EXERCISE MATERIAL ▸
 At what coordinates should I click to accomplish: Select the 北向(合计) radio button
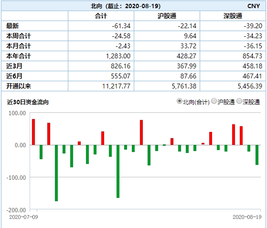[x=179, y=101]
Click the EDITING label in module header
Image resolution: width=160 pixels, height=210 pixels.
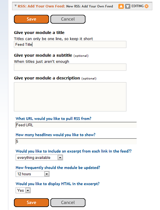[x=137, y=6]
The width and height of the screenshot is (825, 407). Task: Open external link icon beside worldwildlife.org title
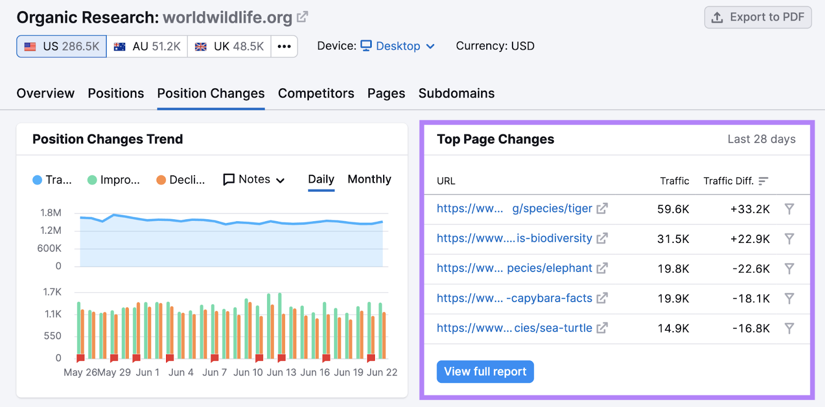[303, 17]
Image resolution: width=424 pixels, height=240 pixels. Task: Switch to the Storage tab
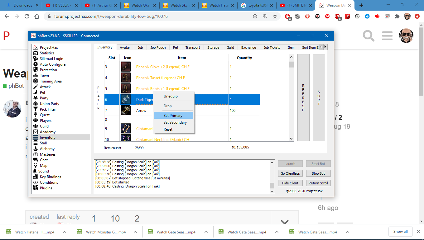(213, 48)
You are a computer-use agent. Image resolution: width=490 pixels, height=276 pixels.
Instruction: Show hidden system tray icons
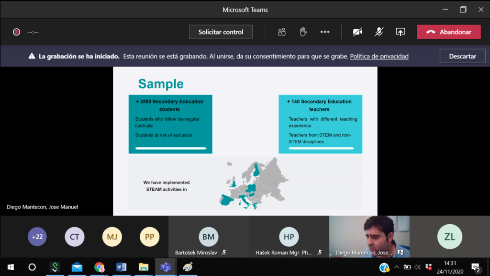click(396, 267)
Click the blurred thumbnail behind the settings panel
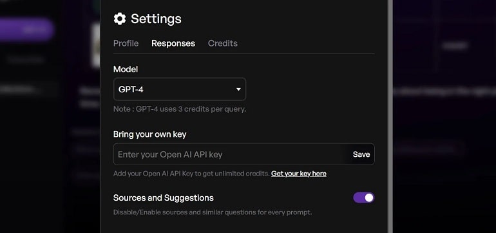 pyautogui.click(x=95, y=45)
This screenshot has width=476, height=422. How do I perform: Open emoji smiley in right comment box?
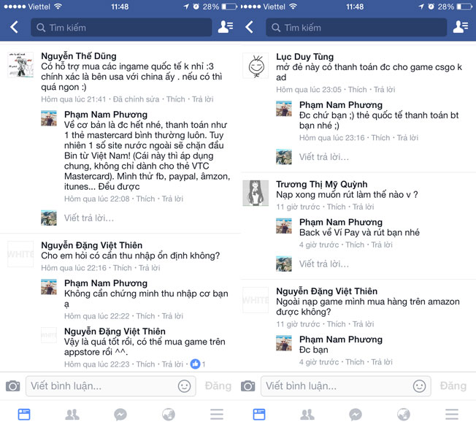click(x=419, y=386)
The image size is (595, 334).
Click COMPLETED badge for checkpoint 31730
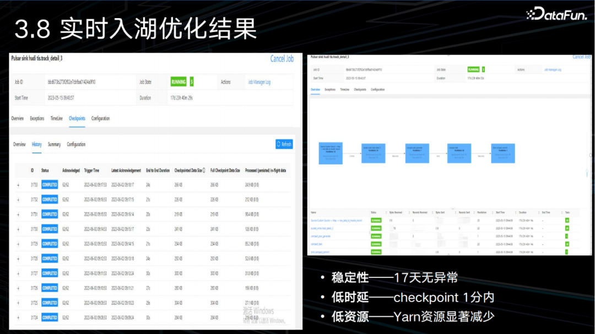[x=50, y=229]
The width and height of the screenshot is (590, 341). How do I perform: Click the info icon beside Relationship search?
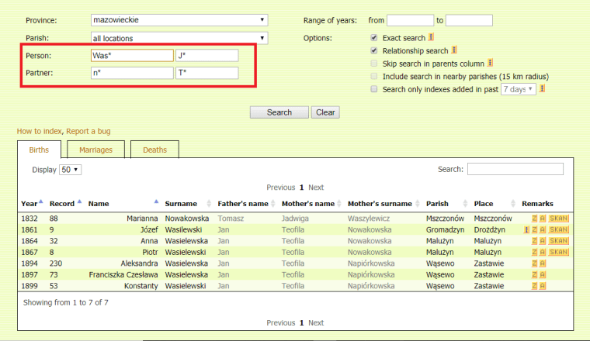tap(454, 50)
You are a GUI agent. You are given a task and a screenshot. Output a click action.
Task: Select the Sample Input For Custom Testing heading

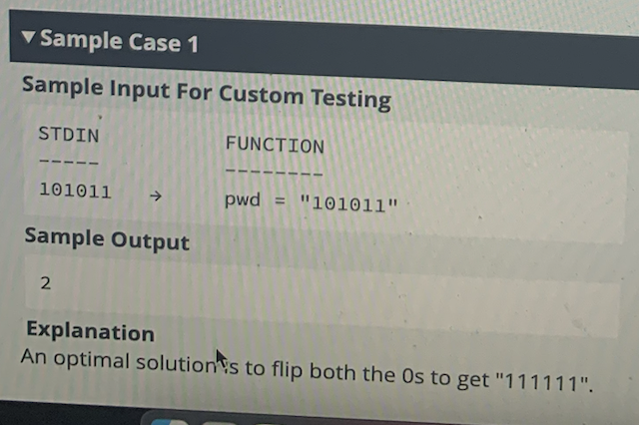pos(207,93)
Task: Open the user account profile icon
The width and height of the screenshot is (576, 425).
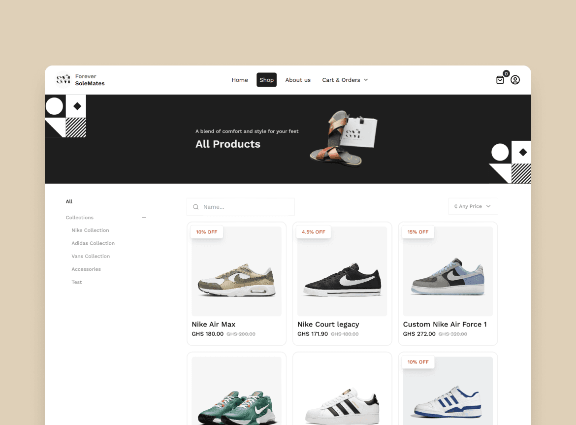Action: [515, 80]
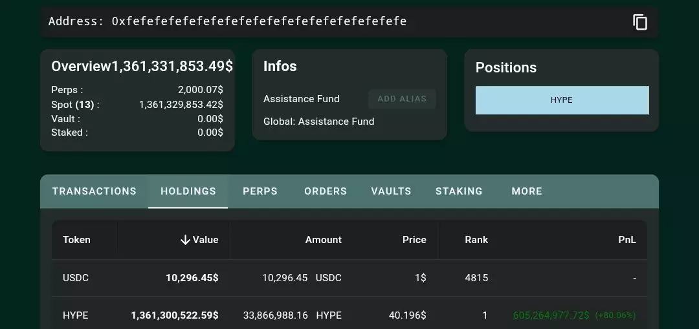699x329 pixels.
Task: Expand the MORE tab menu
Action: [527, 191]
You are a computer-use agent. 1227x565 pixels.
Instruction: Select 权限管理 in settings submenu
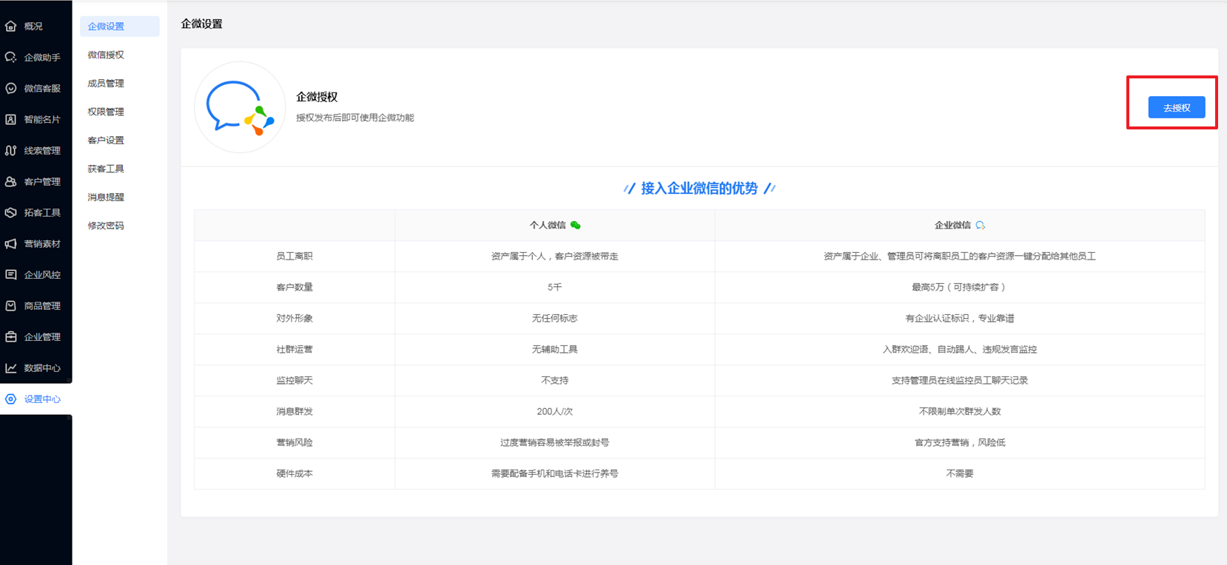(106, 112)
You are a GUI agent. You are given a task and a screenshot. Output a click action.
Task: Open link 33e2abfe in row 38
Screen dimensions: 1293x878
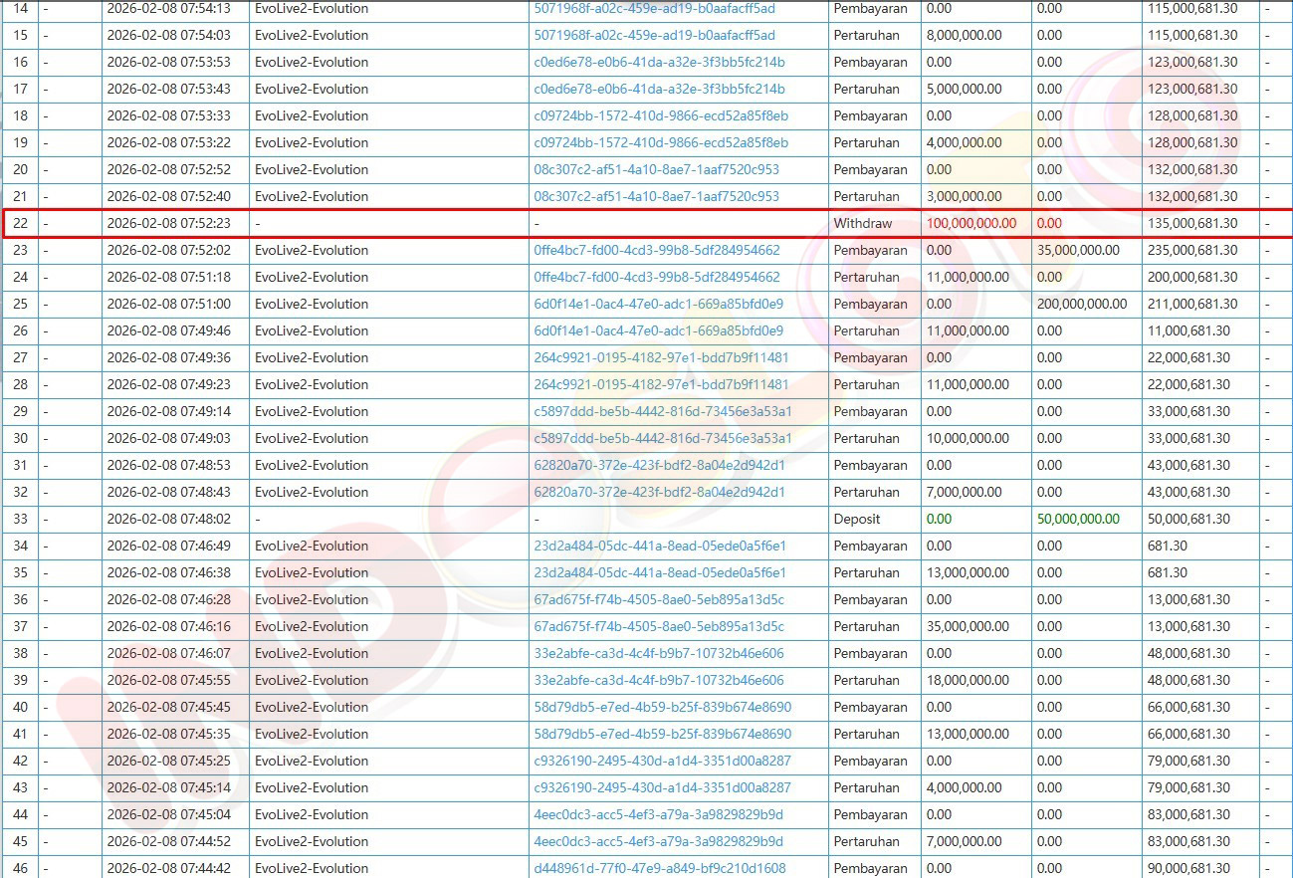(x=658, y=654)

WHAT NEEDS TO BE DONE ▸
Reproduce every one of the records above word for word, leaving out the pictures.

RESPONSE BELOW ▸
 At what coordinates should I click to accomplish: Select the 北向(合计) radio button
[x=179, y=101]
Click the EDITING label in module header
Image resolution: width=160 pixels, height=210 pixels.
[x=137, y=6]
The width and height of the screenshot is (825, 407). Task: Open external link icon beside worldwildlife.org title
[303, 17]
Image resolution: width=424 pixels, height=240 pixels. Task: Switch to the Storage tab
(213, 48)
You are a computer-use agent. Image resolution: width=490 pixels, height=276 pixels.
Instruction: Show hidden system tray icons
click(396, 267)
Click the blurred thumbnail behind the settings panel
 pyautogui.click(x=95, y=45)
This screenshot has width=476, height=422. How do I perform: Open emoji smiley in right comment box?
click(x=419, y=386)
The image size is (595, 334).
Click COMPLETED badge for checkpoint 31730
[x=50, y=229]
The width and height of the screenshot is (590, 341). How do I perform: Click the info icon beside Relationship search?
tap(454, 50)
You are a GUI agent. You are given a task and a screenshot. Output a click action.
Task: Select the Sample Input For Custom Testing heading

pos(207,93)
Task: Open the user account profile icon
The width and height of the screenshot is (576, 425).
Action: [515, 80]
699x329 pixels.
Task: Expand the MORE tab menu
Action: [527, 191]
You are a computer-use agent. 1227x565 pixels.
Instruction: Select 权限管理 in settings submenu
(106, 112)
You are a GUI agent. You are given a task and a screenshot. Output a click action.
Task: Open link 33e2abfe in row 38
Screen dimensions: 1293x878
(x=658, y=654)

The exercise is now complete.